Now plot the calibration curves and calculate the ECE for each class. We should expect the ECE to be lower after calibration. If not, then a different calibration method should be considered, e.g., Temperature Scaling as described earlier in this notebook.

In [None]:
calibration_data_after_isotonic_scaling = []
for i in range(test_pred_calibrated_isotonic.shape[1]):  # iterate over classes
    calibration_data_after_isotonic_scaling.append(calibration_curve(y_prob=test_pred_calibrated_isotonic[:, i], 
                                                                      y_true=test_targets[:, i], 
                                                                      n_bins=10, 
                                                                      normalize=True))

In [None]:
ece_after_scaling_isotonic = []
for i in range(test_pred_calibrated_isotonic.shape[1]):
    fraction_of_positives, mean_predicted_value = calibration_data_after_isotonic_scaling[i]
    ece_after_scaling_isotonic.append(expected_calibration_error(prediction_probabilities=test_pred_calibrated_isotonic[:, i], 
                                                                 accuracy=fraction_of_positives, 
                                                                 confidence=mean_predicted_value))

In [None]:
ece_after_scaling_isotonic

In [None]:
plot_reliability_diagram(calibration_data_after_isotonic_scaling,
                    test_pred_calibrated_isotonic, 
                    ece=ece_after_scaling_isotonic)

### Compare ECE before and after calibration.

Let's print the ECE for the original model before calibration and for the model after calibration using Temperature Scaling and Isotonic Regression.

If model calibration is successful then either one or both of the calibrated models should have reduced ECE across all or most of the classes.

In [None]:
cal_error = ",".join(format(e, " 0.4f") for e in ece)
print("ECE before calibration:         {}".format(cal_error))
cal_error = ",".join(format(e, " 0.4f") for e in ece_after_scaling_temperature)
print("ECE after Temperature Scaling:  {}".format(cal_error))
cal_error = ",".join(format(e, " 0.4f") for e in ece_after_scaling_isotonic)
print("ECE after Isotonic Calibration: {}".format(cal_error) )
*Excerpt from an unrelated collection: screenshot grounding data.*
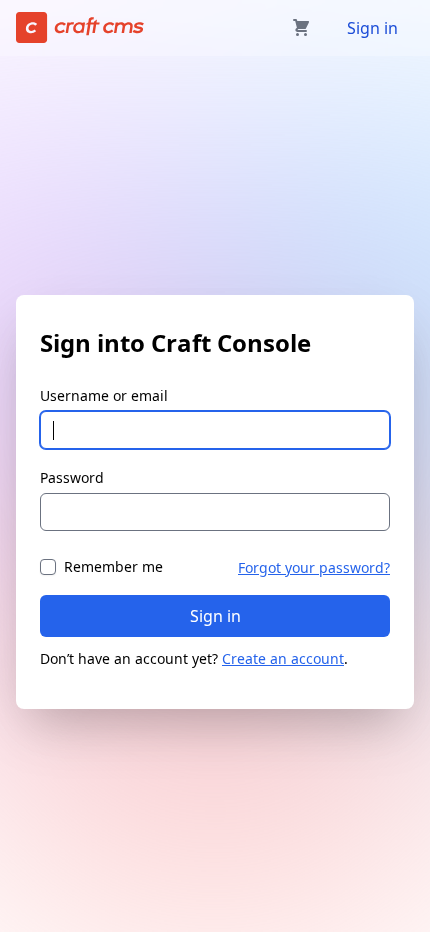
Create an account (283, 658)
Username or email (104, 395)
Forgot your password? (314, 567)
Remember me (113, 566)
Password (72, 477)
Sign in (372, 28)
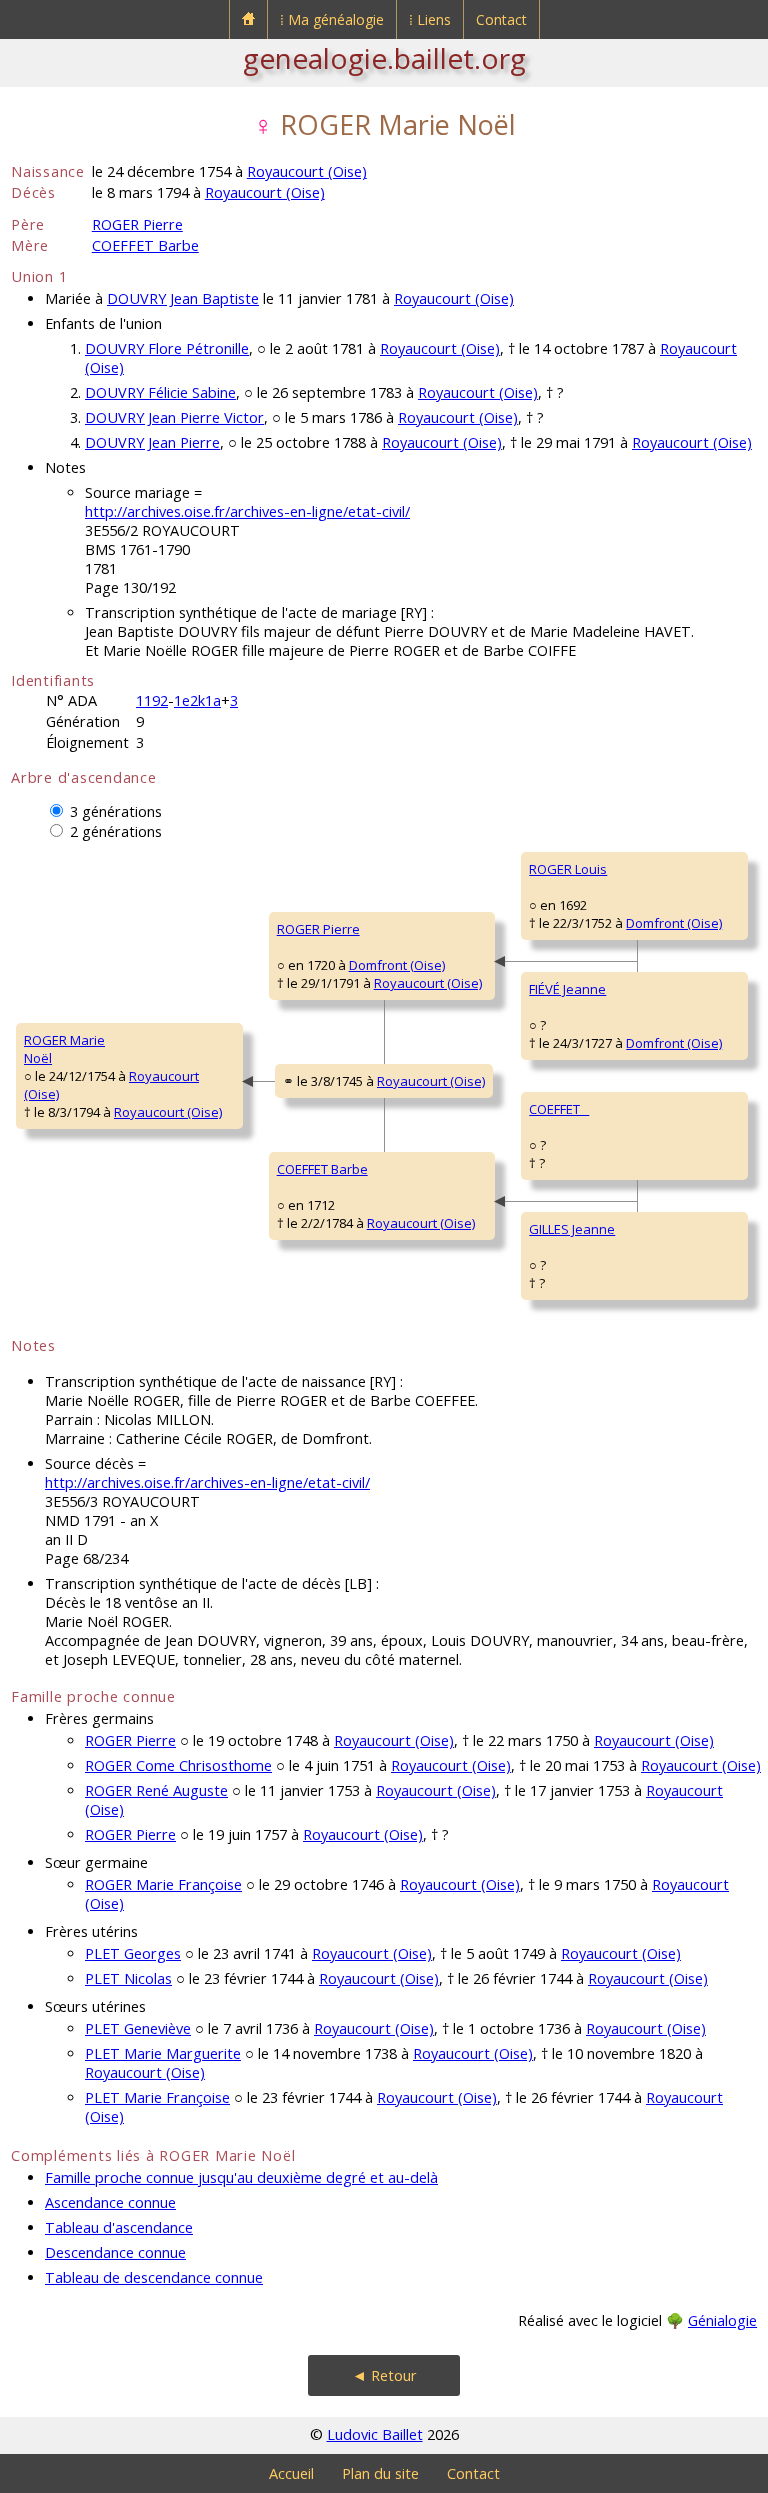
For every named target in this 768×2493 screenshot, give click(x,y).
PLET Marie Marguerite (163, 2053)
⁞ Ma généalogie (332, 19)
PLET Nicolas (128, 1978)
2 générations (116, 831)
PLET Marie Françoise (157, 2097)
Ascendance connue (110, 2202)
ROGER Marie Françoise (163, 1884)
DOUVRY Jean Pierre (152, 442)
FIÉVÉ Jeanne (567, 989)
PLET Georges (133, 1953)
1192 (152, 700)
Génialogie (722, 2320)
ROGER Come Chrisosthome (178, 1765)
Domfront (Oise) (397, 965)
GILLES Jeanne (572, 1229)
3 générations (116, 811)
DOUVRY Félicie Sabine (160, 392)
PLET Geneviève (138, 2028)
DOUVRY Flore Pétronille (167, 348)
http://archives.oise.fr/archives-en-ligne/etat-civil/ (247, 511)
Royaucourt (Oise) (307, 171)
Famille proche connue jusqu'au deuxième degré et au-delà (241, 2177)
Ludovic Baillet (375, 2434)
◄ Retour (384, 2375)
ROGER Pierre (137, 224)
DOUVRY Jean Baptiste (183, 298)
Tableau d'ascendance (119, 2227)
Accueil (291, 2473)
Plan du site (380, 2473)
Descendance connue (115, 2252)
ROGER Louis (568, 869)
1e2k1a (197, 700)
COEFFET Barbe (145, 245)
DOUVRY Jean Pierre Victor (174, 417)
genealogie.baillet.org (384, 58)
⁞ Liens (430, 19)
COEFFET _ (559, 1109)
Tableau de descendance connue (154, 2277)
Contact (501, 19)
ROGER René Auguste (156, 1790)
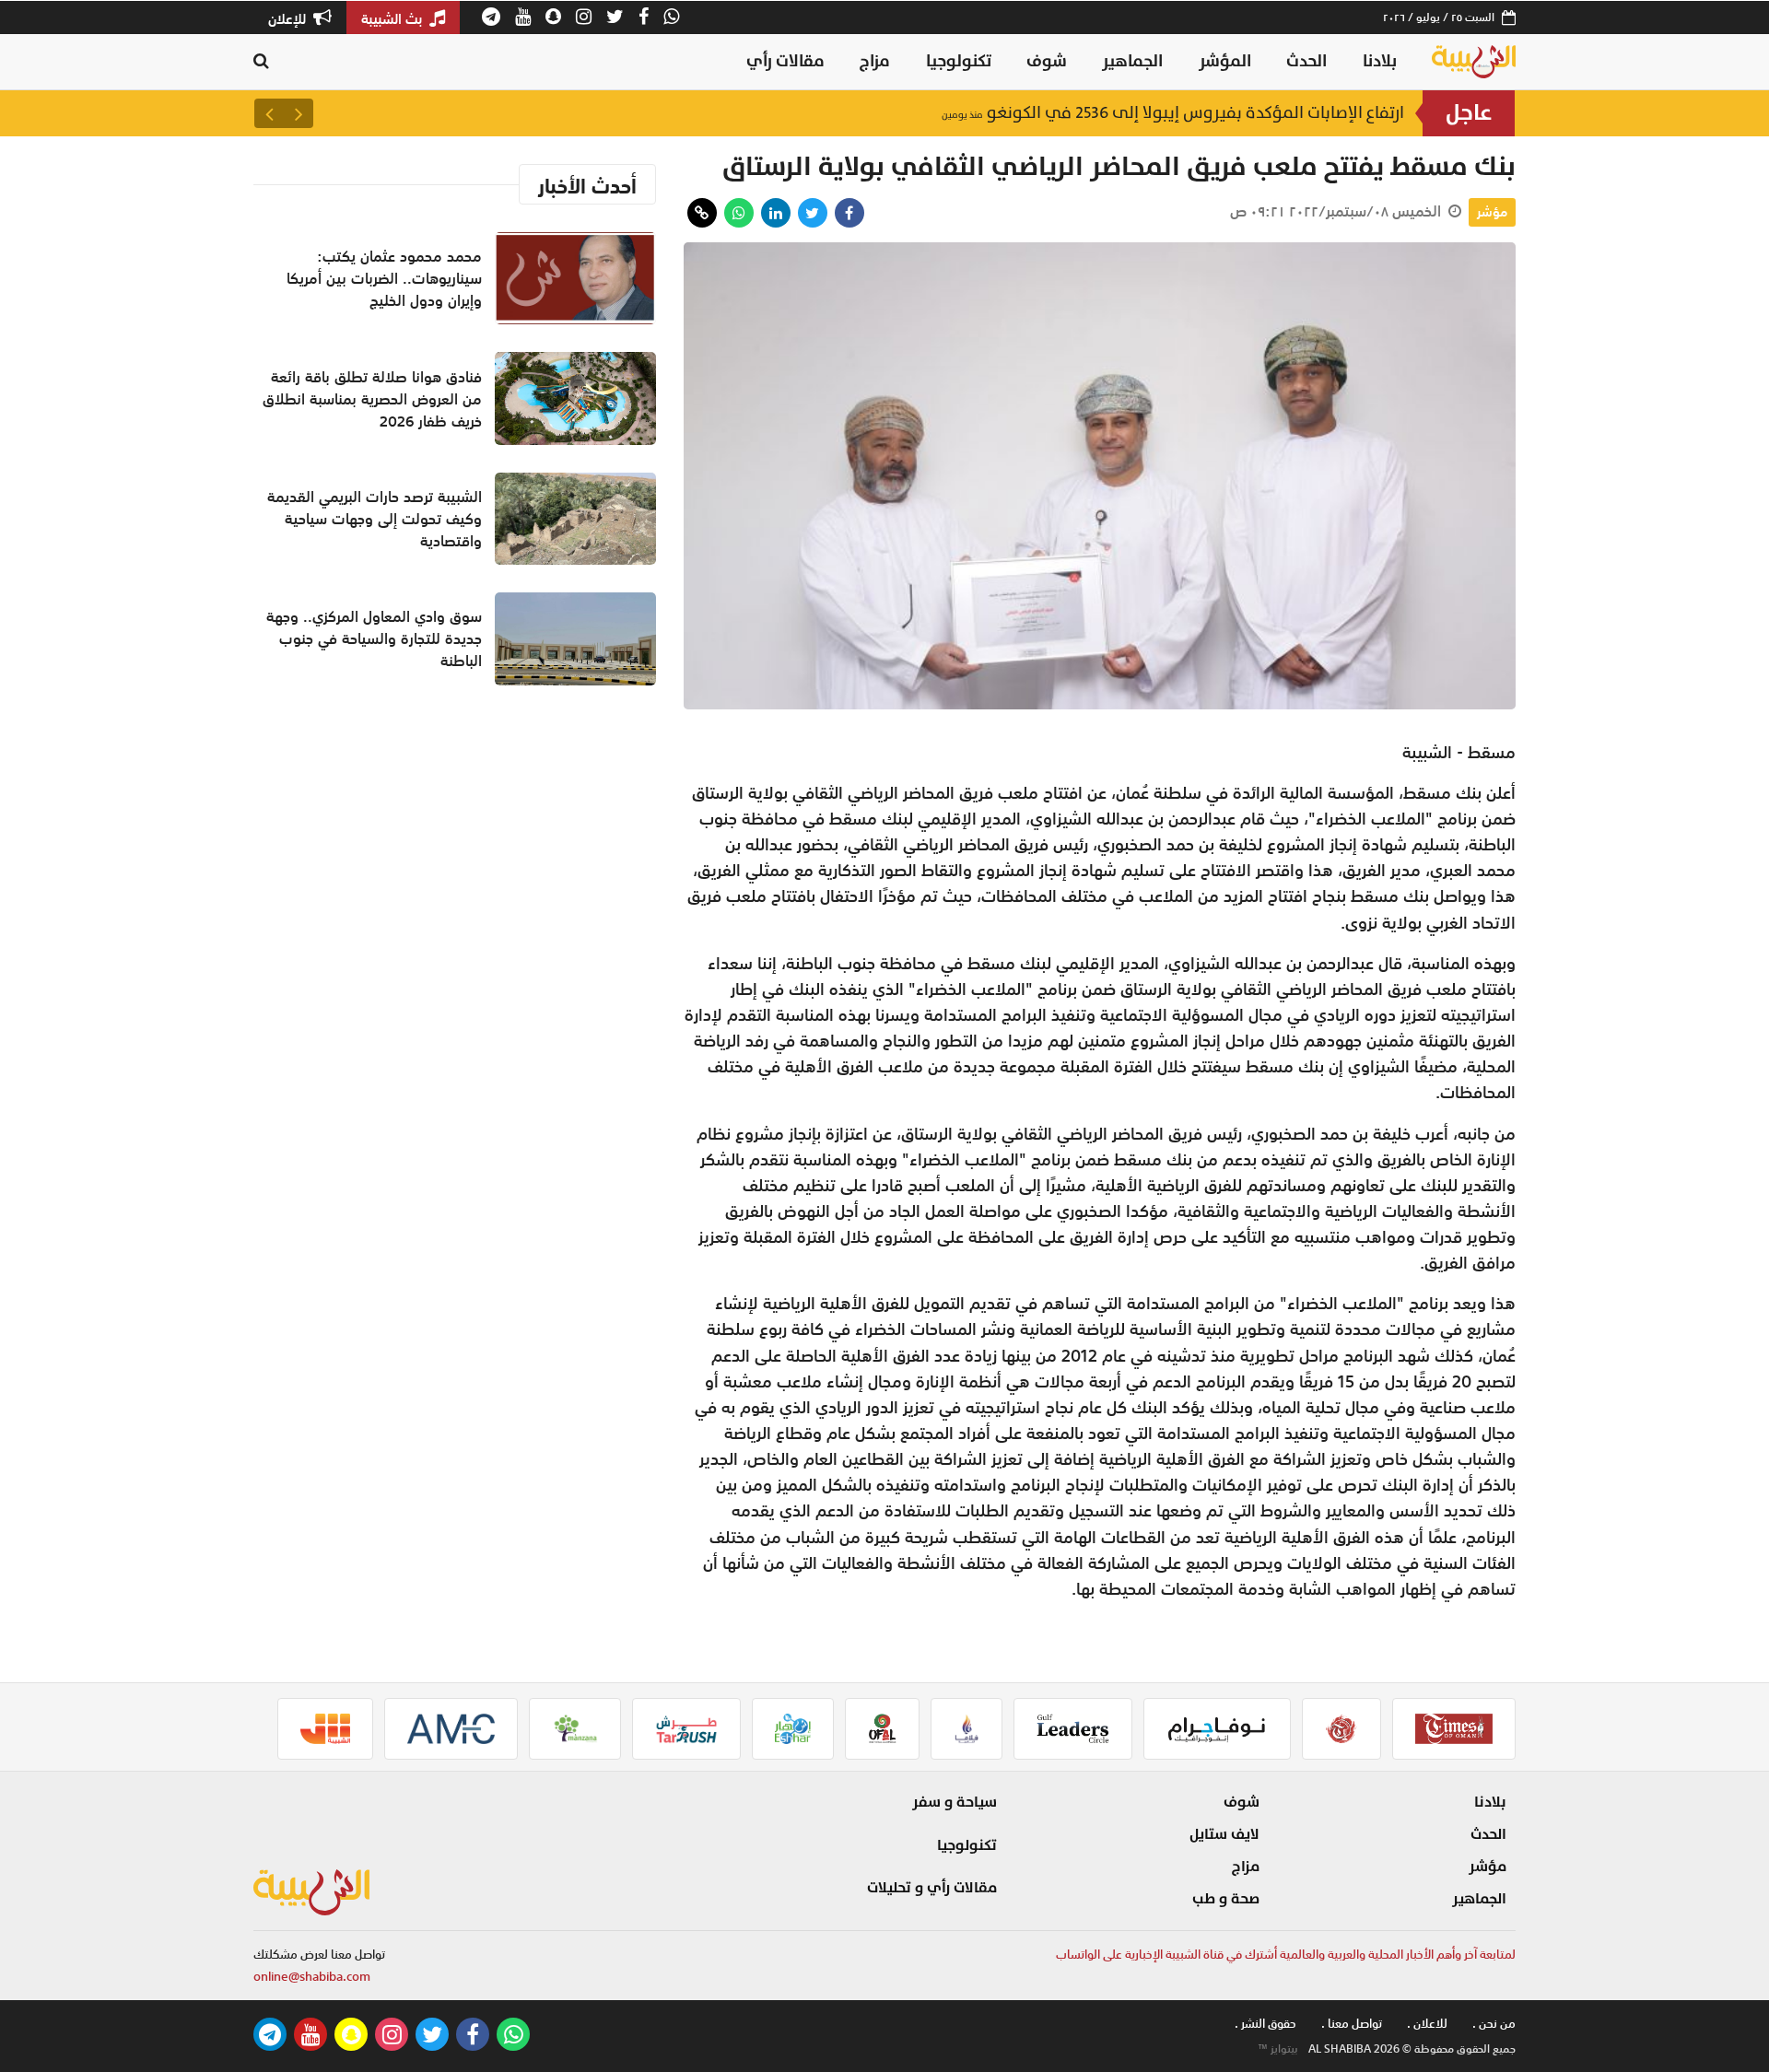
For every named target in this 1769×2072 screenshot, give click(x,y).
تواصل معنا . (1351, 2023)
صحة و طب (1225, 1899)
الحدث (1306, 61)
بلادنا (1380, 61)
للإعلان (289, 18)
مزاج (875, 61)
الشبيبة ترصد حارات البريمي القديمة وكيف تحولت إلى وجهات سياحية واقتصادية (374, 519)
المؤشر (1225, 61)
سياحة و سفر (954, 1802)
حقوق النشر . (1265, 2023)
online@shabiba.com (311, 1976)
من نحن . (1494, 2023)
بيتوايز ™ (1278, 2049)
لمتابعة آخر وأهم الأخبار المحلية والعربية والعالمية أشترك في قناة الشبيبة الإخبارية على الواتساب (1286, 1954)
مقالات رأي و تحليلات (932, 1888)
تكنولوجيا (958, 61)
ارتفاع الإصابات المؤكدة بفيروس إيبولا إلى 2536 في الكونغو (1173, 113)
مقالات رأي (785, 61)
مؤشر (1492, 212)
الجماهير (1132, 61)
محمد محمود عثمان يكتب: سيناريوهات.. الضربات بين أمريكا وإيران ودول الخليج (384, 278)
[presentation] (298, 113)
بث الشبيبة (393, 18)
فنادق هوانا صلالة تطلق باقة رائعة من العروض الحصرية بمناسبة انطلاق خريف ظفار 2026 (372, 399)
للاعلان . (1427, 2023)
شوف (1046, 61)
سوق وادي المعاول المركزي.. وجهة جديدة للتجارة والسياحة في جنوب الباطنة (374, 638)
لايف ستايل (1224, 1834)
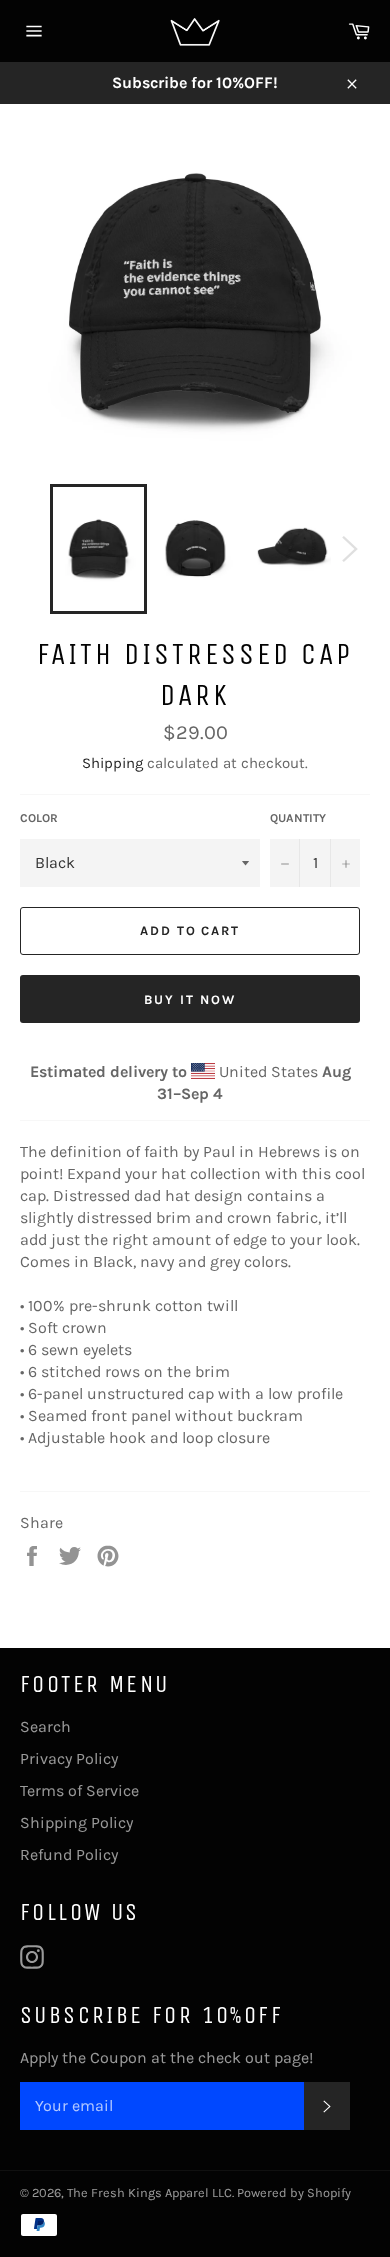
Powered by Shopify (294, 2192)
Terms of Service (79, 1790)
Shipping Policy (76, 1822)
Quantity (298, 818)
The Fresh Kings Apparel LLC (149, 2192)
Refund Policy (69, 1854)
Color (39, 818)
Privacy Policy (69, 1758)
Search (45, 1726)
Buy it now (190, 999)
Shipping (112, 763)
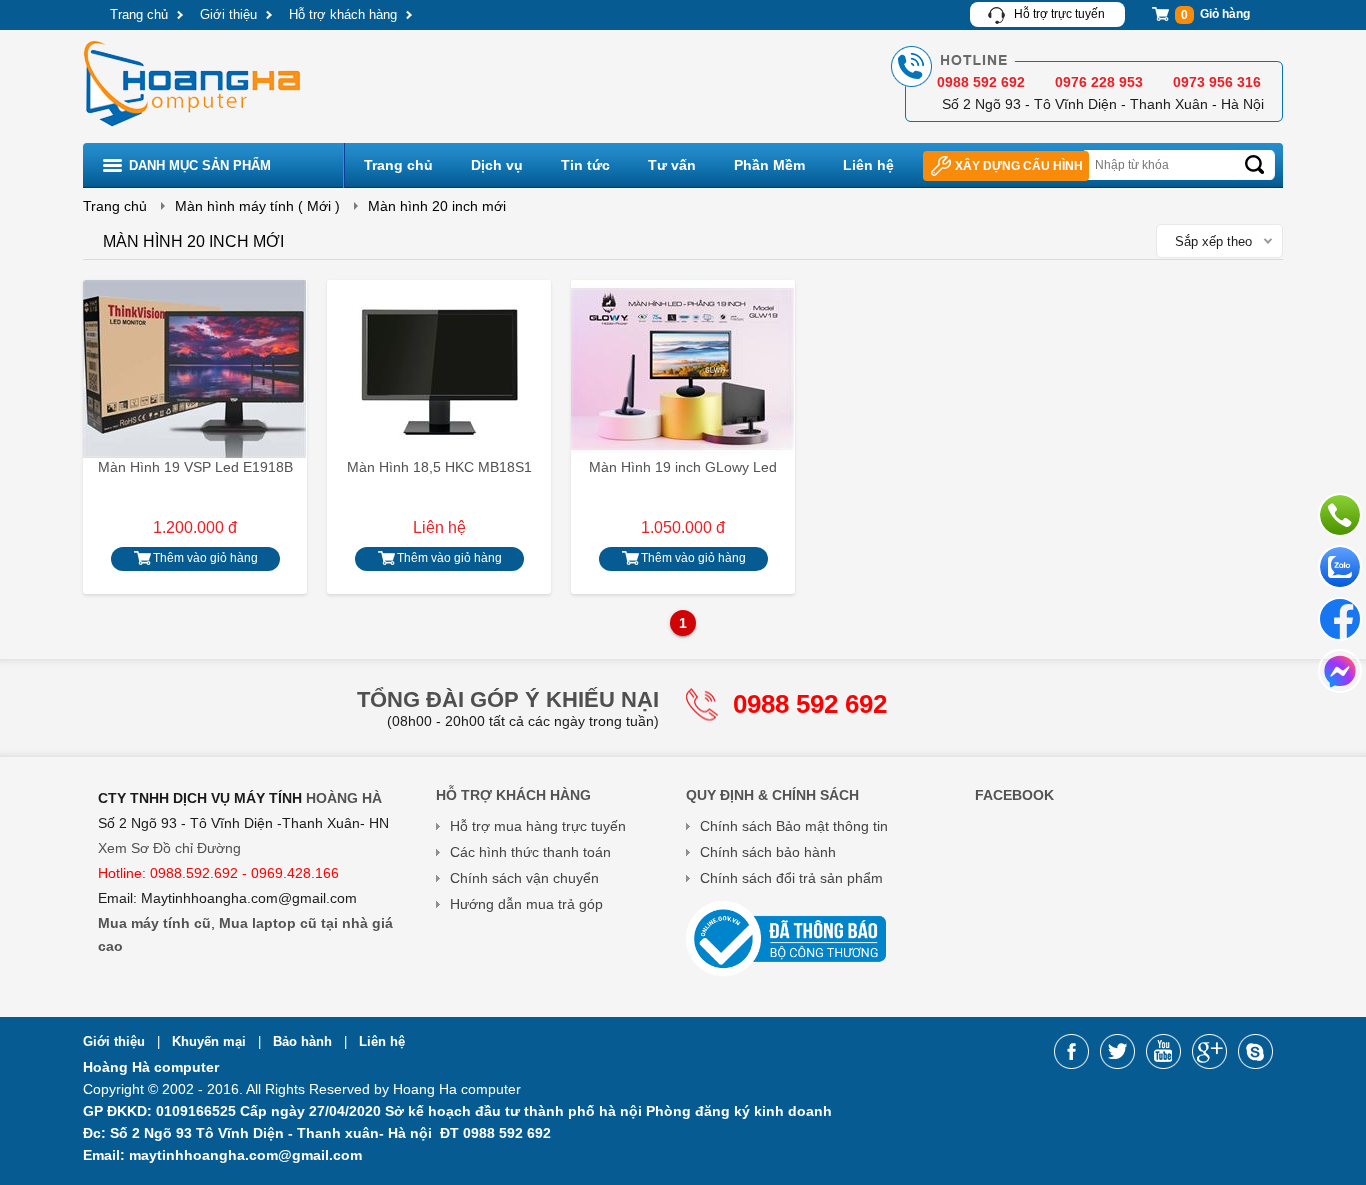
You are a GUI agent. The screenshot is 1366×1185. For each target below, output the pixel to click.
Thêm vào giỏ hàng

### Recalculate classifier accuracy before and after calibration

In [None]:
y_pred = np.argmax(test_pred, axis=1)
y_pred_calibrated_temperature = np.argmax(test_predictions_calibrated_temperature, axis=1)
y_pred_calibrated_isotonic = np.argmax(test_pred_calibrated_isotonic, axis=1)

In [None]:
print("Accurace before calibration:         {:.2f}".format(accuracy_score(y_pred=y_pred, 
                                                                          y_true=np.argmax(test_targets, axis=1))))
print("Accurace after Temperature Scaling:  {:.2f}".format(accuracy_score(y_pred=y_pred_calibrated_temperature, 
                                                                          y_true=np.argmax(test_targets, axis=1))))
print("Accurace after Isotonic Calibration: {:.2f}".format(accuracy_score(y_pred=y_pred_calibrated_isotonic, 
                                                                          y_true=np.argmax(test_targets, axis=1))))


## Conclusion

This notebook demonstrated how to use temperature scaling and isotonic regression to calibrate the output probabilities of a GraphSAGE model used for multi-class node attribute inference.